● DESCRIPTION OF THE TASK:
Please reproduce all of the data below exactly, leaving each picture out.

● Records excerpted from a collection:

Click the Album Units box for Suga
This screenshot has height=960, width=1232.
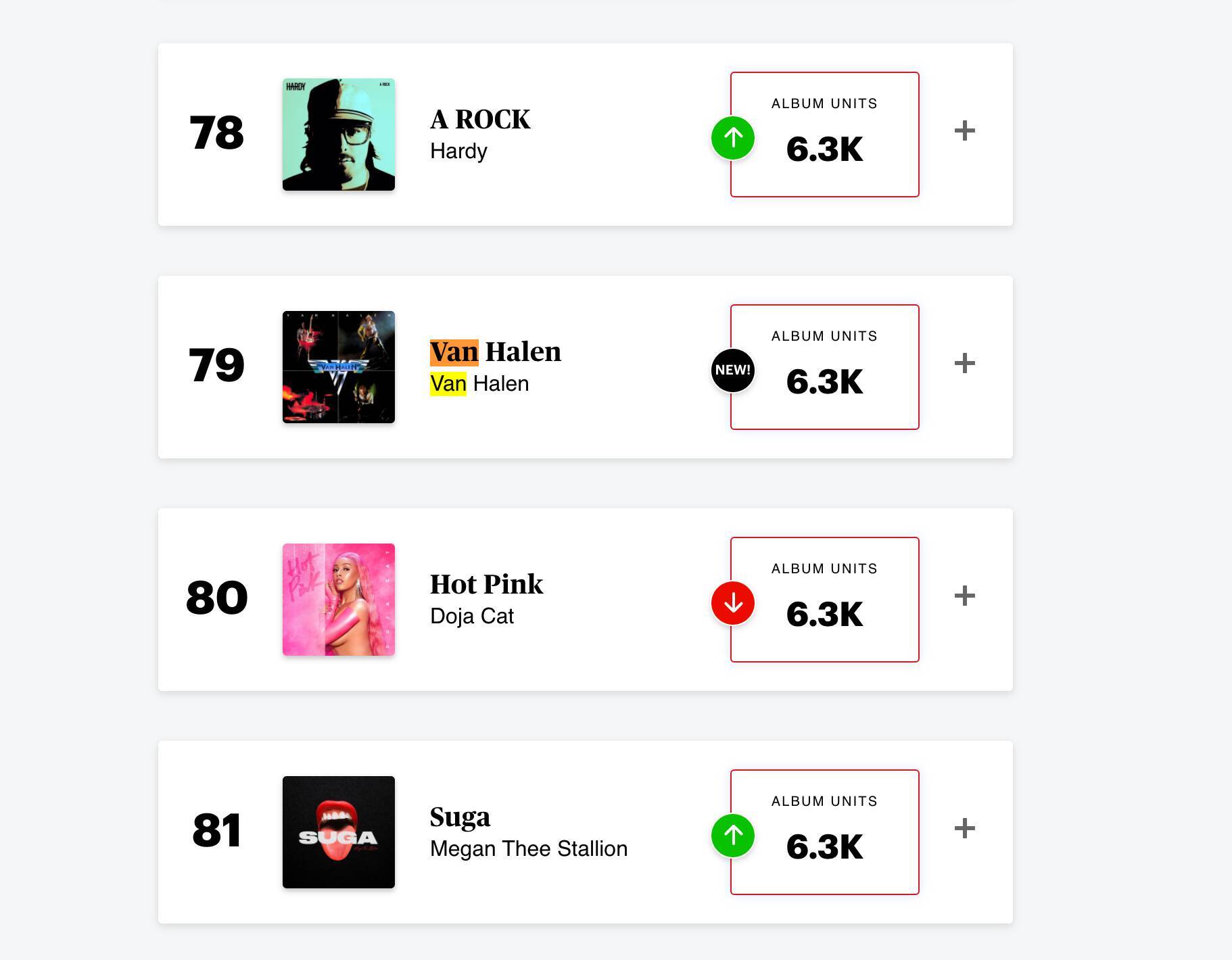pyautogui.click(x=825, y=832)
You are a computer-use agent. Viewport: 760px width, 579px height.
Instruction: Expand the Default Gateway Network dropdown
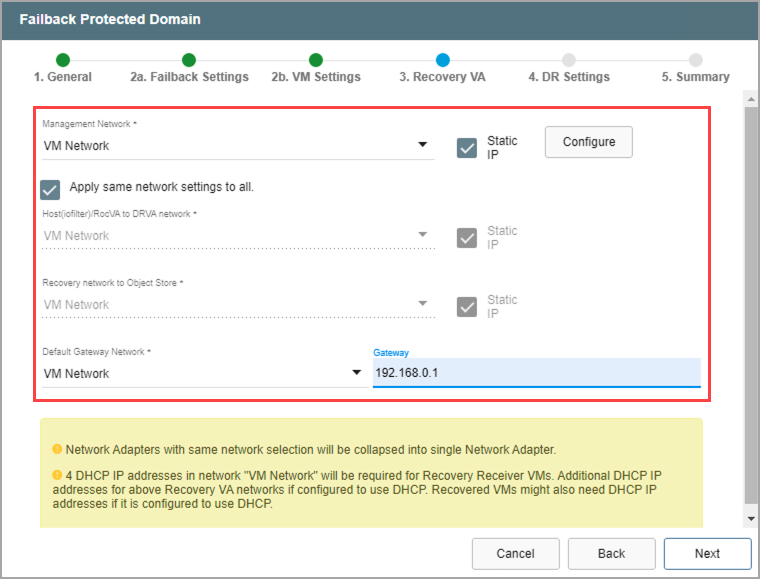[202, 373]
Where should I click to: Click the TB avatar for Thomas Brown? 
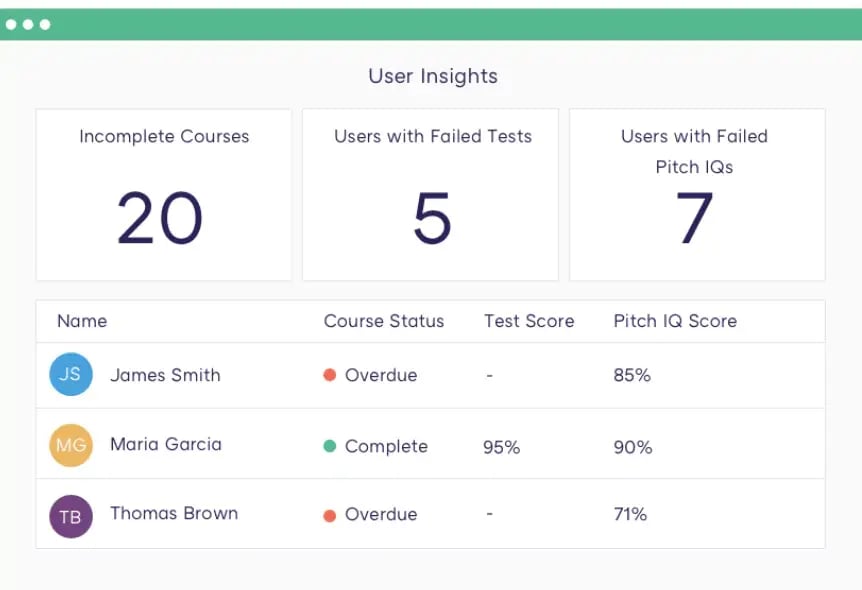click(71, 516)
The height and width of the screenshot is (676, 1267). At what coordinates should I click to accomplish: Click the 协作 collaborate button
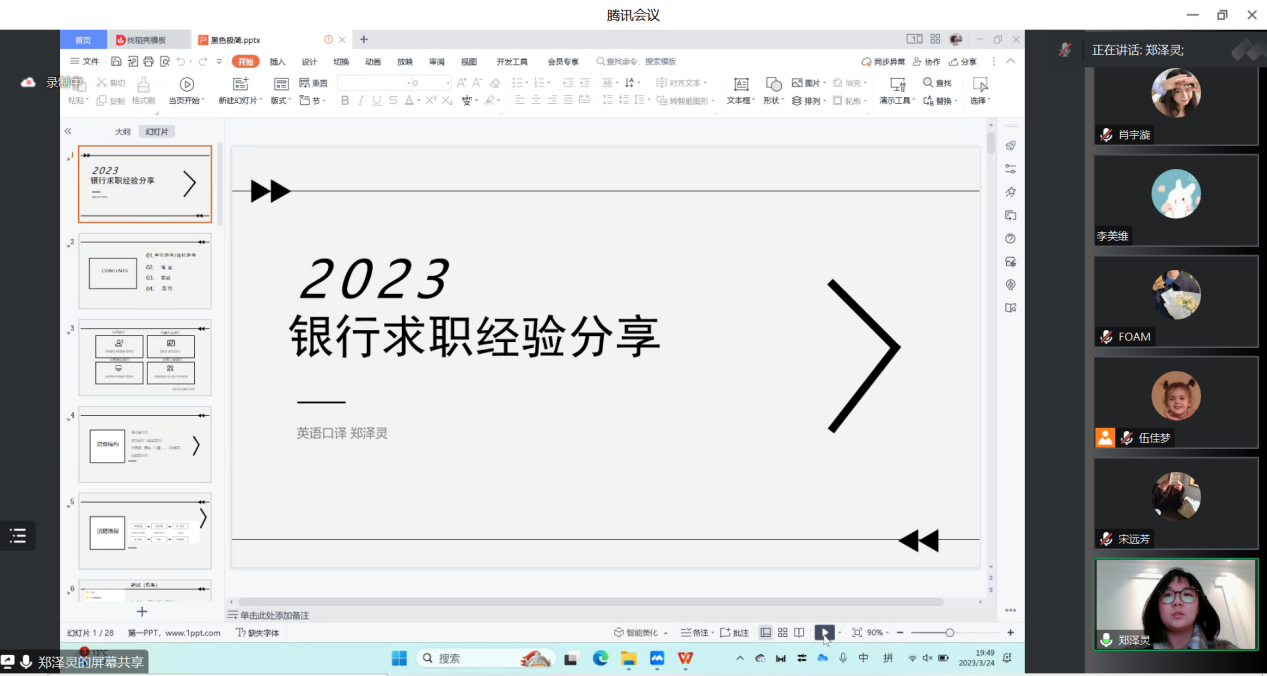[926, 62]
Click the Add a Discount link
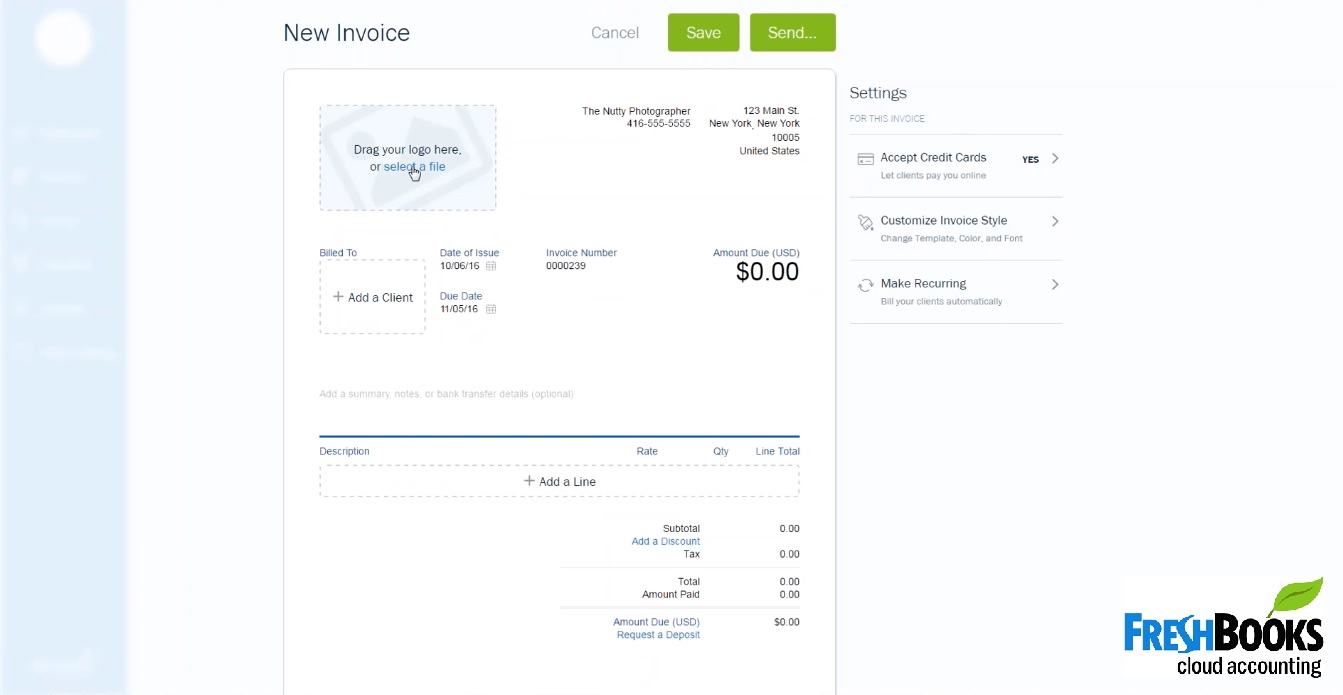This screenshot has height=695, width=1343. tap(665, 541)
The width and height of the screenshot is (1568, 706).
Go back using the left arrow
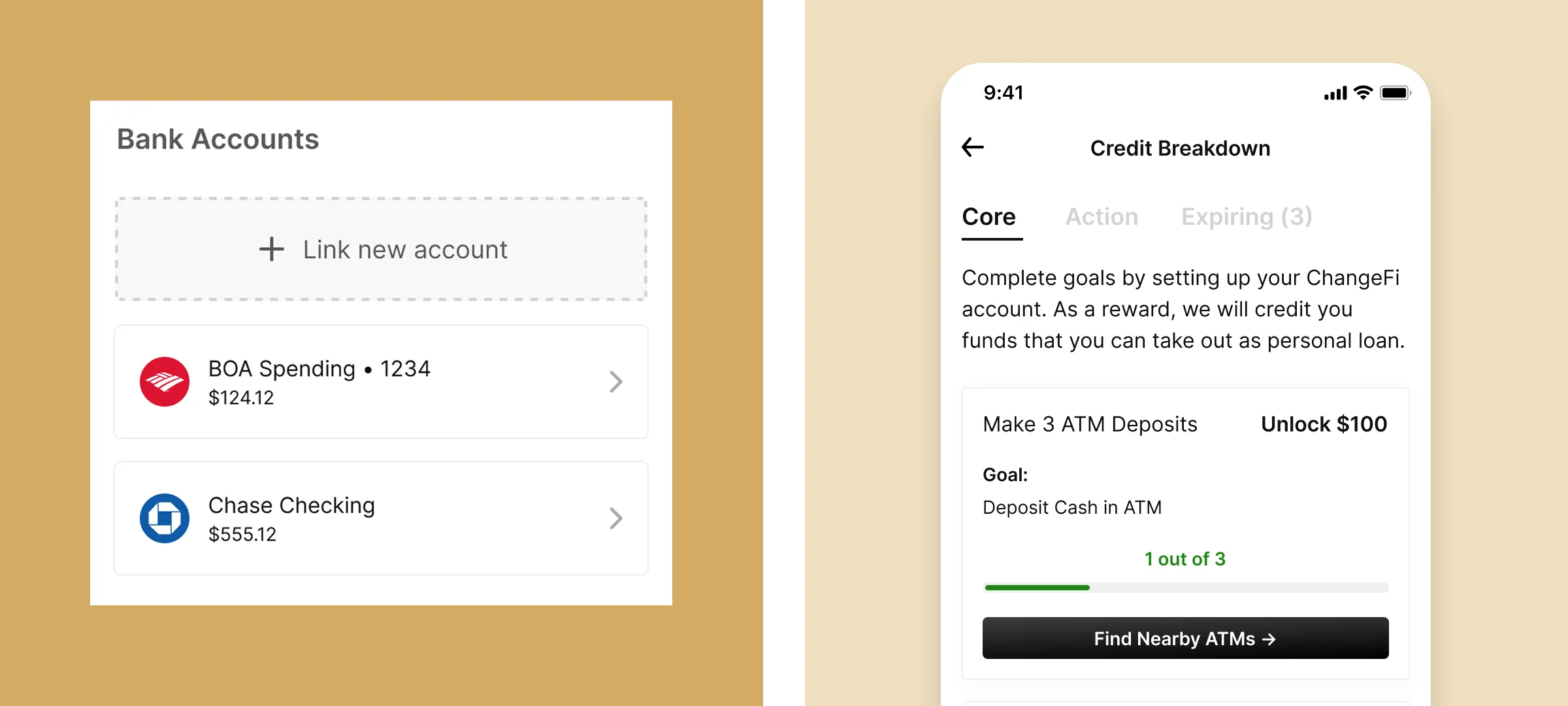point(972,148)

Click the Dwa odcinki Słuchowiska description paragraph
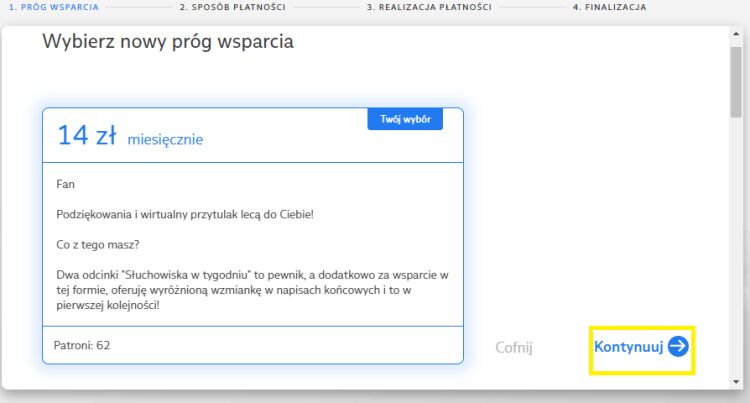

● YOUR RESPONSE:
Click the Album Units box for Suga
This screenshot has height=960, width=1232.
pyautogui.click(x=825, y=832)
You are a computer-use agent. Viewport: 760px width, 579px height.
Instruction: Expand the Default Gateway Network dropdown
[202, 373]
Where should I click to: Click the TB avatar for Thomas Brown? 
click(71, 516)
The height and width of the screenshot is (676, 1267). At what coordinates should I click to accomplish: Click the 协作 collaborate button
[926, 62]
Click the Add a Discount link
This screenshot has height=695, width=1343. tap(665, 541)
The width and height of the screenshot is (1568, 706).
Go back using the left arrow
point(972,148)

Click the Dwa odcinki Słuchowiska description paragraph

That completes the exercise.